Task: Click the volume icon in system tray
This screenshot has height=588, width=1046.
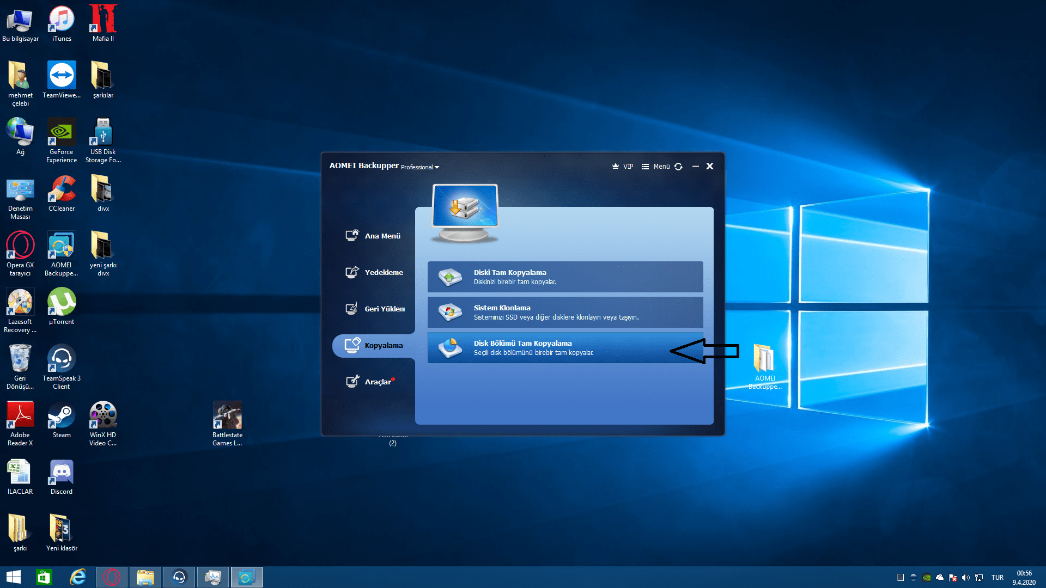Action: coord(966,578)
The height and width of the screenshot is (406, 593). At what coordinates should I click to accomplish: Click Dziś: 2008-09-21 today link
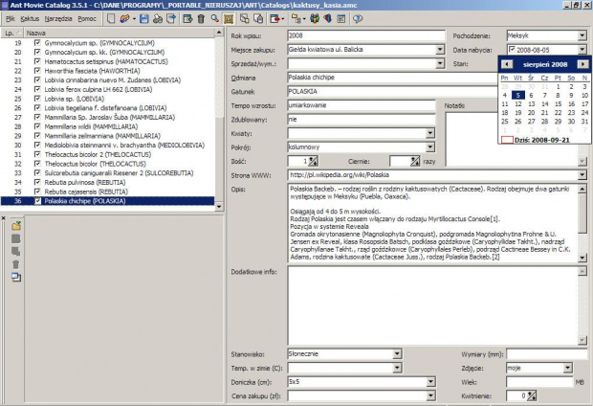coord(541,140)
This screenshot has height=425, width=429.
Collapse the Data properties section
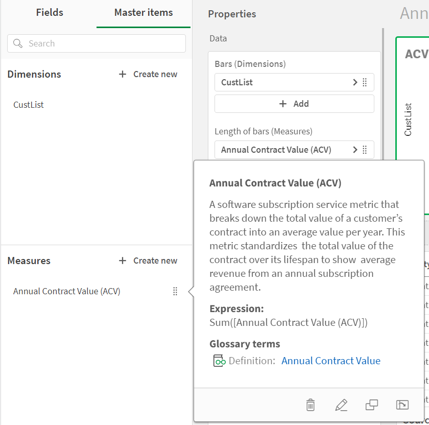click(219, 38)
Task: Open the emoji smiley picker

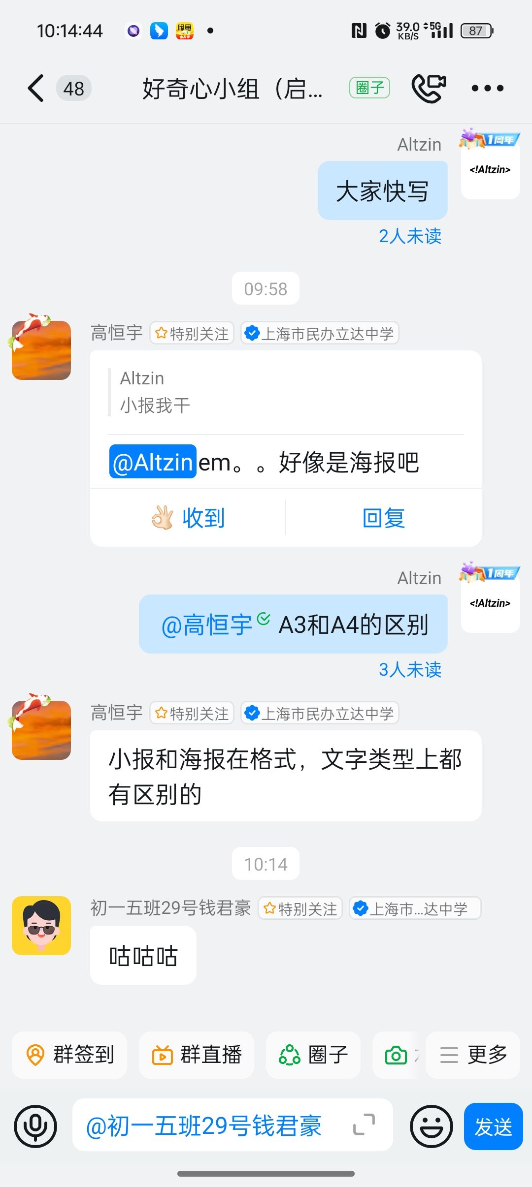Action: pos(432,1126)
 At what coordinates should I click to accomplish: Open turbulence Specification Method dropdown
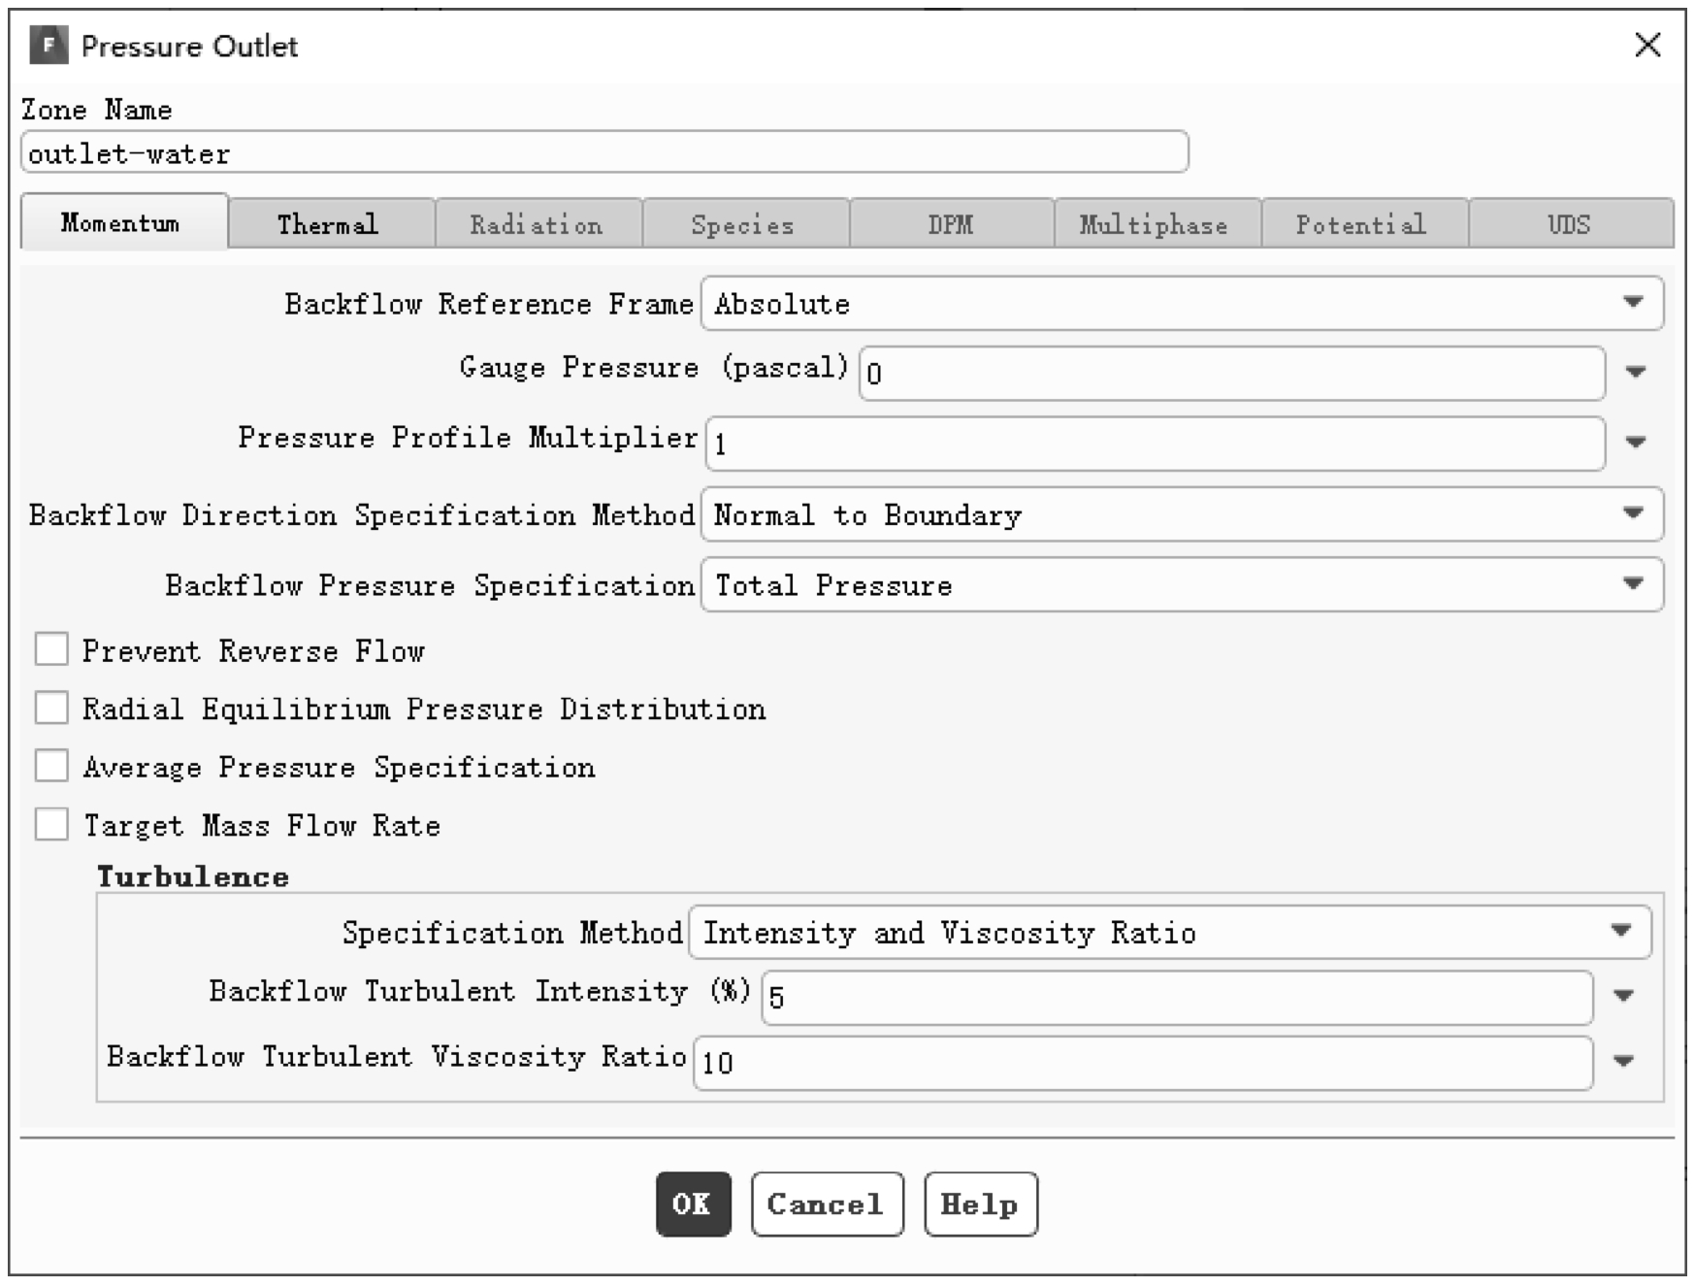1170,933
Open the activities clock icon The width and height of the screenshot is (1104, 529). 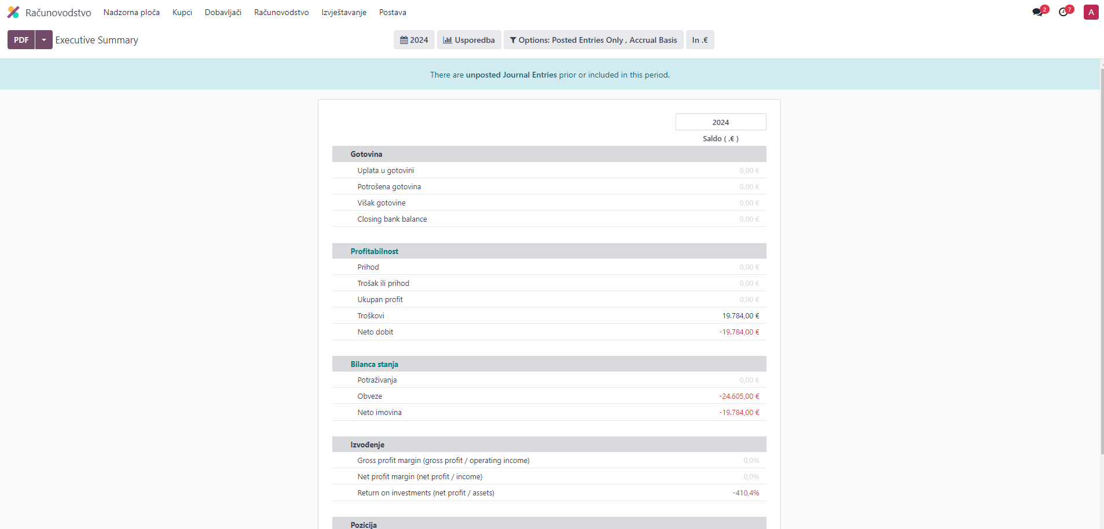[x=1063, y=12]
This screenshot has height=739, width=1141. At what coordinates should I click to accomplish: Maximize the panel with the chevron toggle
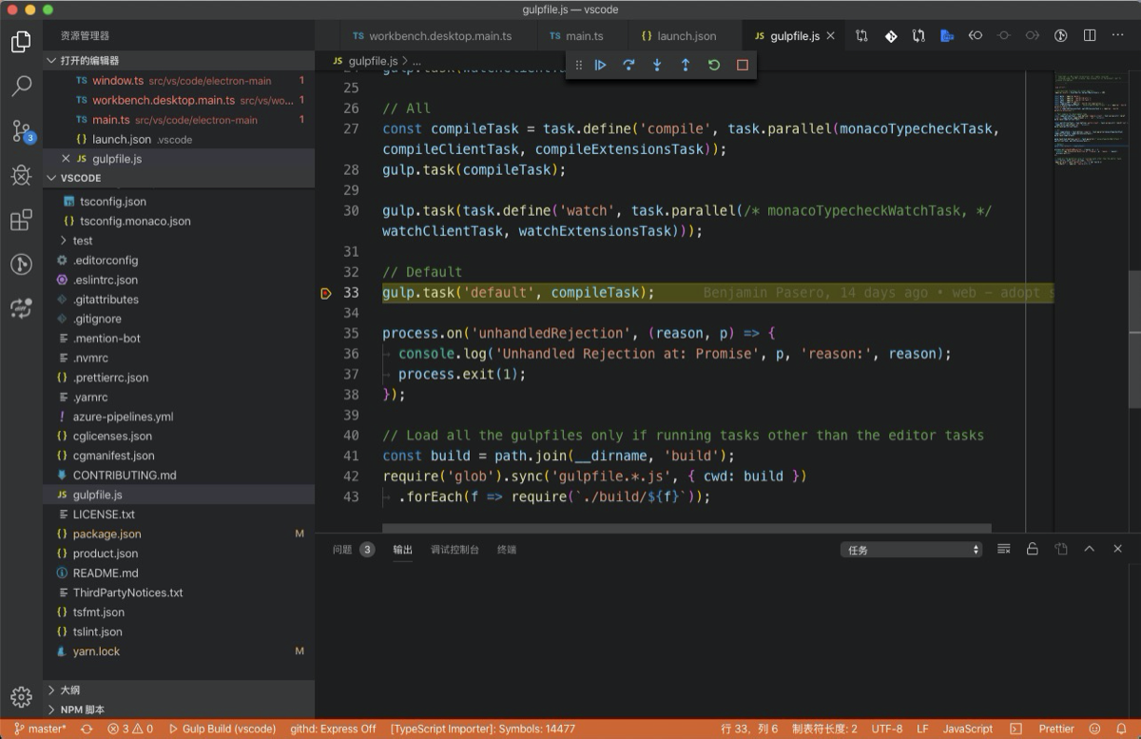pos(1089,549)
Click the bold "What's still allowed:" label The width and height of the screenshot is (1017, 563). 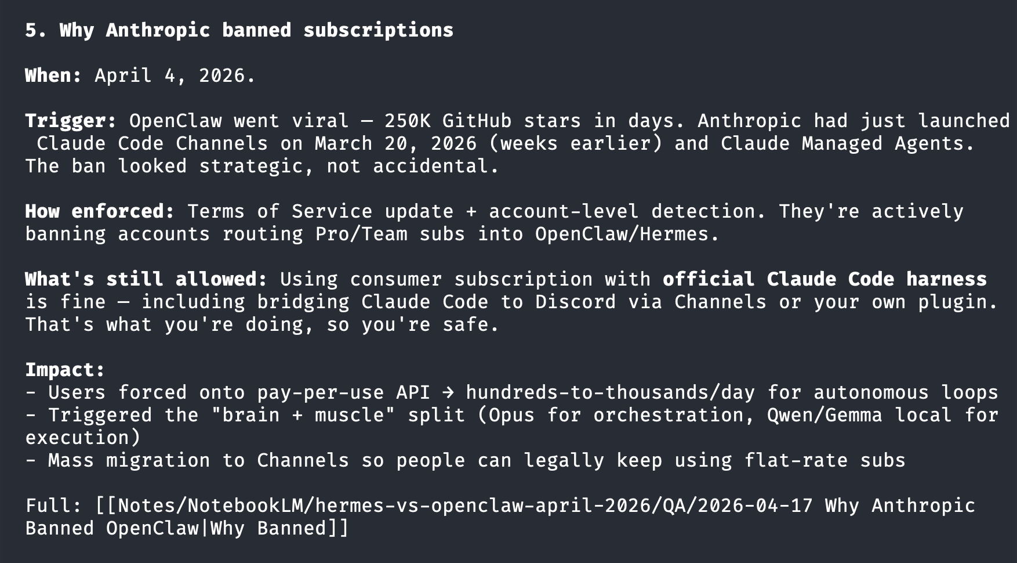(x=146, y=279)
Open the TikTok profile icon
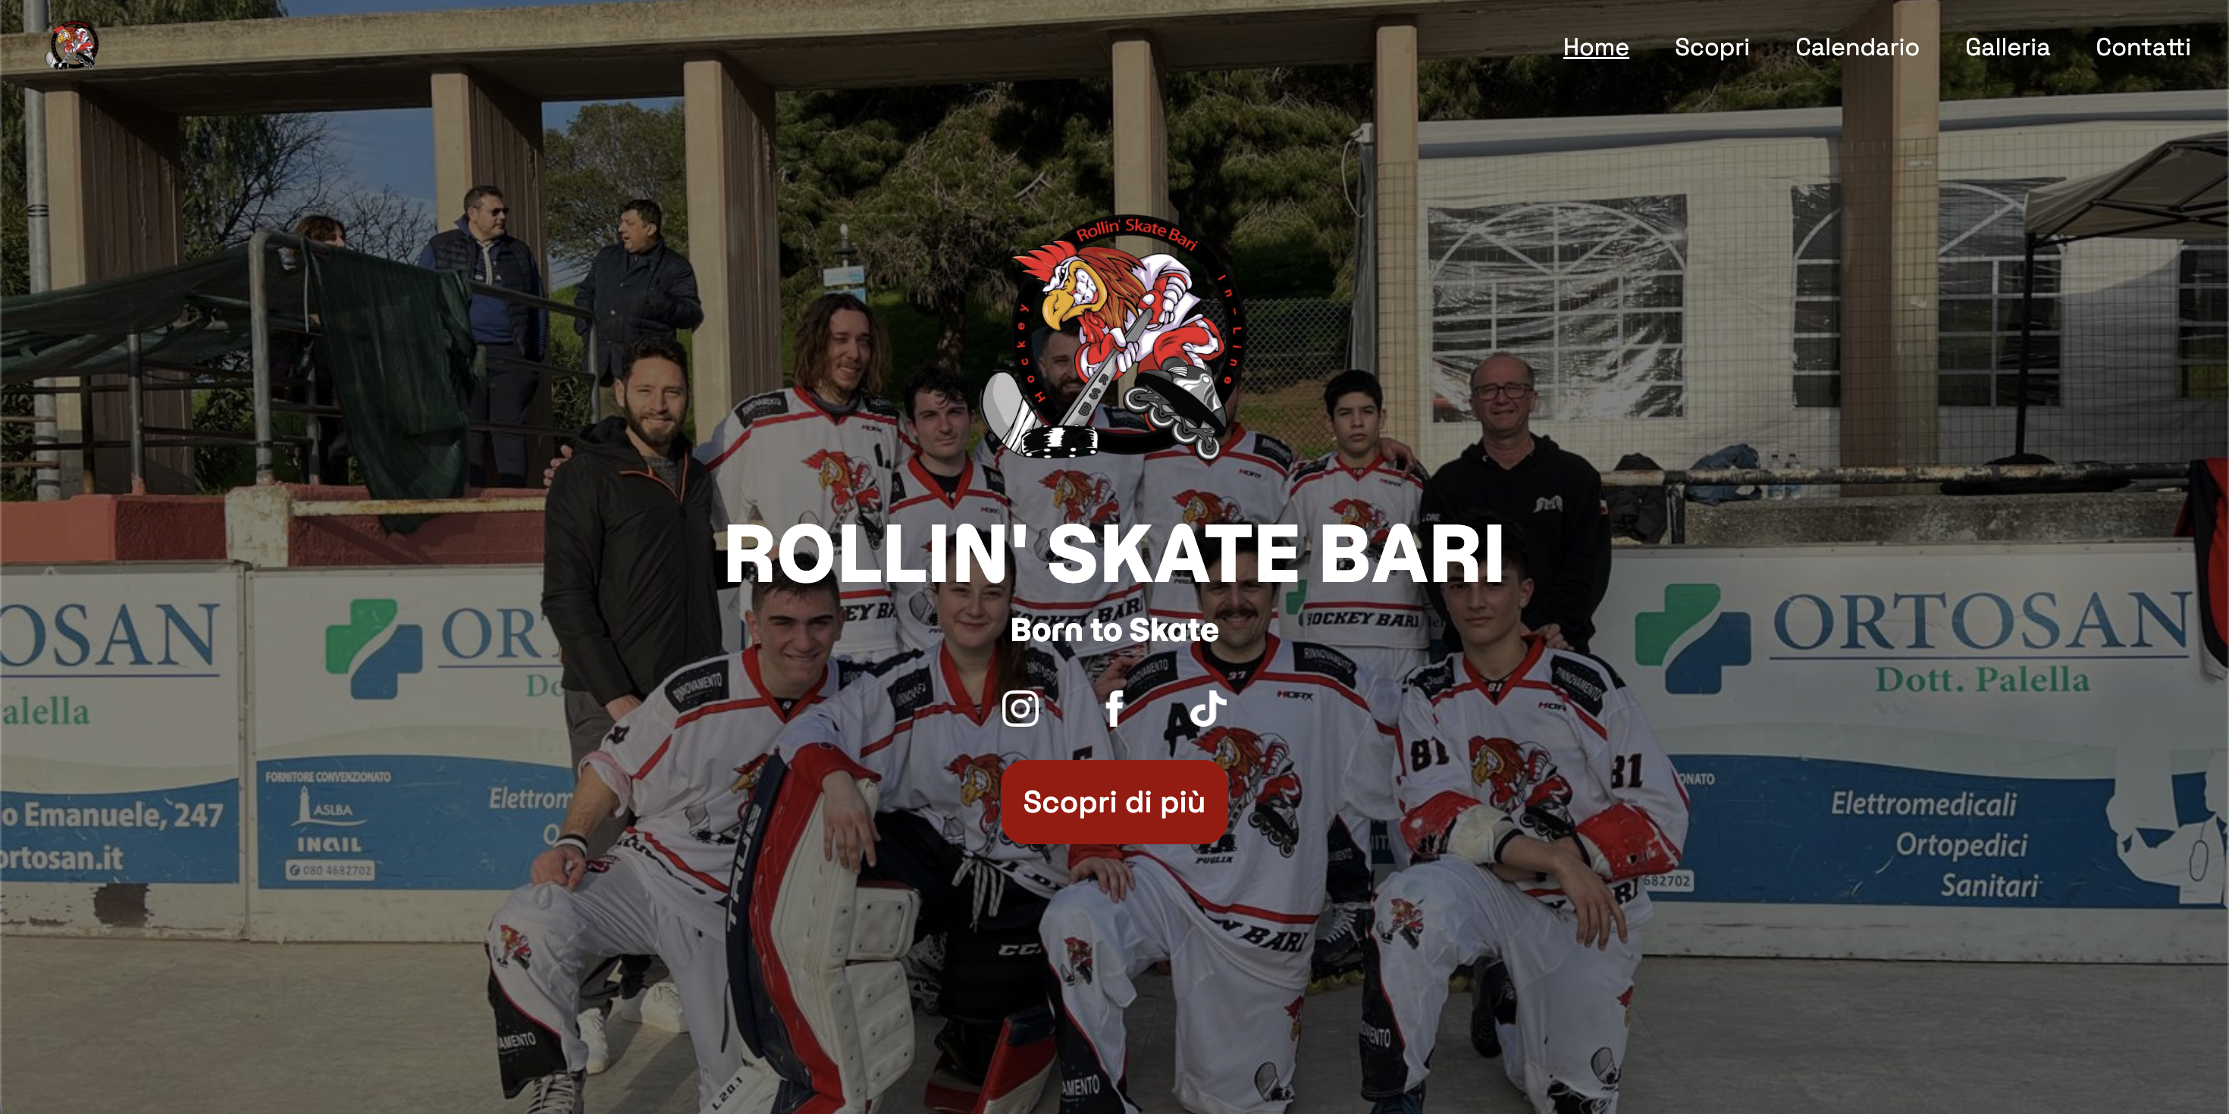Image resolution: width=2229 pixels, height=1114 pixels. (x=1208, y=708)
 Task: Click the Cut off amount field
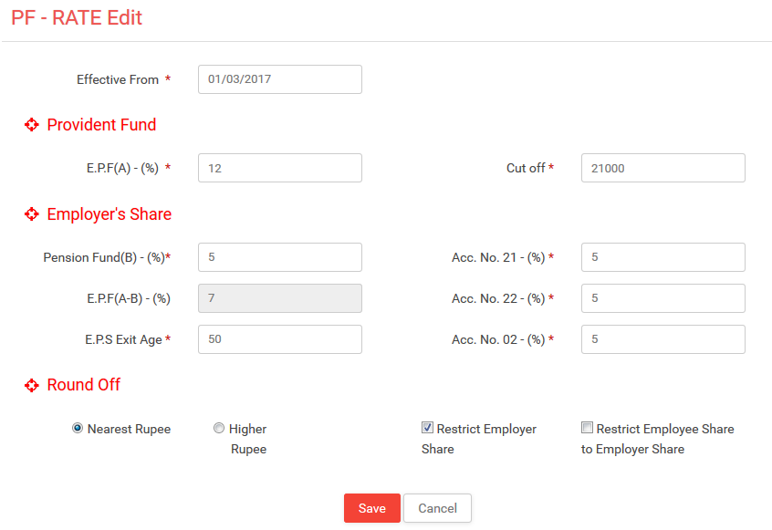click(x=663, y=168)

■ ■ ■ ■ ■ ■ ■

* What you are asked to do:
Reproduce word for word the records starting with the line that contains "Open the TikTok profile icon" and going on through the end of the records, leaving the pictures out of your answer.

* Answer in full:
Open the TikTok profile icon
Image resolution: width=2229 pixels, height=1114 pixels. (x=1208, y=708)
 Task: Click the Cut off amount field
click(x=663, y=168)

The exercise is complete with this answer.